- **What you need to do**:
Find the line in the entries below that contains "privatlivspolitik (163, 2536)". Repeat it exactly, and every line after it through the line that contains "Filipinos (77, 1900)".

☆ ☆ ☆ ☆ ☆

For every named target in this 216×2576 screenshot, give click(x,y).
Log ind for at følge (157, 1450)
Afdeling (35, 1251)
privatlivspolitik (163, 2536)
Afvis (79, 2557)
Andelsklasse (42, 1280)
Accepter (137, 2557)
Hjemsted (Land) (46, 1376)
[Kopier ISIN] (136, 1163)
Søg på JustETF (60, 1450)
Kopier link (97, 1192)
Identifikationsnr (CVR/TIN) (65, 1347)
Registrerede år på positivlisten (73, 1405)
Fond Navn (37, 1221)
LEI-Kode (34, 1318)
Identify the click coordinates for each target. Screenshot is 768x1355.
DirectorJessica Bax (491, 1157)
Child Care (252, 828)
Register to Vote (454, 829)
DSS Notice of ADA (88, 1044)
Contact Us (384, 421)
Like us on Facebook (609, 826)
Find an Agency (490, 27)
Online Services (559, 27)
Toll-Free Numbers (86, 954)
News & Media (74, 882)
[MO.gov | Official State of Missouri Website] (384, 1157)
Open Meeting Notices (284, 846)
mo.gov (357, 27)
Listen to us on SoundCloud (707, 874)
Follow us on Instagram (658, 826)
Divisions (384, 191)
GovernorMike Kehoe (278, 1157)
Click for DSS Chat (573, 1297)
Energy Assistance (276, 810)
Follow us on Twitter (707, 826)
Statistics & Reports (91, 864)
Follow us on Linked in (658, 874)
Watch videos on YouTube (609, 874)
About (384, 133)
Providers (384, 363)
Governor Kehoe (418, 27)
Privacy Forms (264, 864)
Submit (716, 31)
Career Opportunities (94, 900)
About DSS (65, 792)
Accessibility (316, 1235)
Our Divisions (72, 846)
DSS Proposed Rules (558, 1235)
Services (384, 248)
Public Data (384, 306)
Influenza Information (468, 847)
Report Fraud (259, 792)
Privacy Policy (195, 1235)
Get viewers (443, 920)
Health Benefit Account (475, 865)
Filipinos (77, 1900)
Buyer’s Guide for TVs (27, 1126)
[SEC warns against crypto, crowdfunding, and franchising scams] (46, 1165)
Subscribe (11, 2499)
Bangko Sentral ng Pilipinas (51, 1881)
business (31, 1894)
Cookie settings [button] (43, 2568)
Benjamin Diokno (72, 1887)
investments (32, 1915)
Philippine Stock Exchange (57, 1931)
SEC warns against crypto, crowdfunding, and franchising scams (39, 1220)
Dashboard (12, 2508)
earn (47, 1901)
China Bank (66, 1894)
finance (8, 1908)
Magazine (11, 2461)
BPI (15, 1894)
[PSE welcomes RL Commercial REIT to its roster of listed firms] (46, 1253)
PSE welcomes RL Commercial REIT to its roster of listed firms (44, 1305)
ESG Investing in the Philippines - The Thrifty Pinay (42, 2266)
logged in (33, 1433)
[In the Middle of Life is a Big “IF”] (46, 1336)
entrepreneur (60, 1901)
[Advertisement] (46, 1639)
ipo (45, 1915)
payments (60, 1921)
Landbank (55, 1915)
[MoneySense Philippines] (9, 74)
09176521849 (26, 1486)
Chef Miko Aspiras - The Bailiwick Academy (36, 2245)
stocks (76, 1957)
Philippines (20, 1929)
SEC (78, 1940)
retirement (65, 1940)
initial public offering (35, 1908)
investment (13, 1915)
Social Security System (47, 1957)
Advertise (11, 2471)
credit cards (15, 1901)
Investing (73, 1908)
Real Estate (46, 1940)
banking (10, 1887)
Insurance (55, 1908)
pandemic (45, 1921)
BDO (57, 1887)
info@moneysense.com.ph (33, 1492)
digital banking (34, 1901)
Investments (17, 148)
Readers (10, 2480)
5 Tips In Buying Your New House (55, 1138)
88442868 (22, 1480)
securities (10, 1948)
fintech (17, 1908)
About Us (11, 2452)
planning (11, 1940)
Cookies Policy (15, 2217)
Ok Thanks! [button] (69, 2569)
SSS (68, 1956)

☆ ☆ ☆ ☆ ☆

- **Written answer**:
privatlivspolitik (163, 2536)
Afvis (79, 2557)
Andelsklasse (42, 1280)
Accepter (137, 2557)
Hjemsted (Land) (46, 1376)
[Kopier ISIN] (136, 1163)
Søg på JustETF (60, 1450)
Kopier link (97, 1192)
Identifikationsnr (CVR/TIN) (65, 1347)
Registrerede år på positivlisten (73, 1405)
Fond Navn (37, 1221)
LEI-Kode (34, 1318)
Identify the click coordinates for each target. Screenshot is 768x1355.
DirectorJessica Bax (491, 1157)
Child Care (252, 828)
Register to Vote (454, 829)
DSS Notice of ADA (88, 1044)
Contact Us (384, 421)
Like us on Facebook (609, 826)
Find an Agency (490, 27)
Online Services (559, 27)
Toll-Free Numbers (86, 954)
News & Media (74, 882)
[MO.gov | Official State of Missouri Website] (384, 1157)
Open Meeting Notices (284, 846)
mo.gov (357, 27)
Listen to us on SoundCloud (707, 874)
Follow us on Instagram (658, 826)
Divisions (384, 191)
GovernorMike Kehoe (278, 1157)
Click for DSS Chat (573, 1297)
Energy Assistance (276, 810)
Follow us on Twitter (707, 826)
Statistics & Reports (91, 864)
Follow us on Linked in (658, 874)
Watch videos on YouTube (609, 874)
About (384, 133)
Providers (384, 363)
Governor Kehoe (418, 27)
Privacy Forms (264, 864)
Submit (716, 31)
Career Opportunities (94, 900)
About DSS (65, 792)
Accessibility (316, 1235)
Our Divisions (72, 846)
DSS Proposed Rules (558, 1235)
Services (384, 248)
Public Data (384, 306)
Influenza Information (468, 847)
Report Fraud (259, 792)
Privacy Policy (195, 1235)
Get viewers (443, 920)
Health Benefit Account (475, 865)
Filipinos (77, 1900)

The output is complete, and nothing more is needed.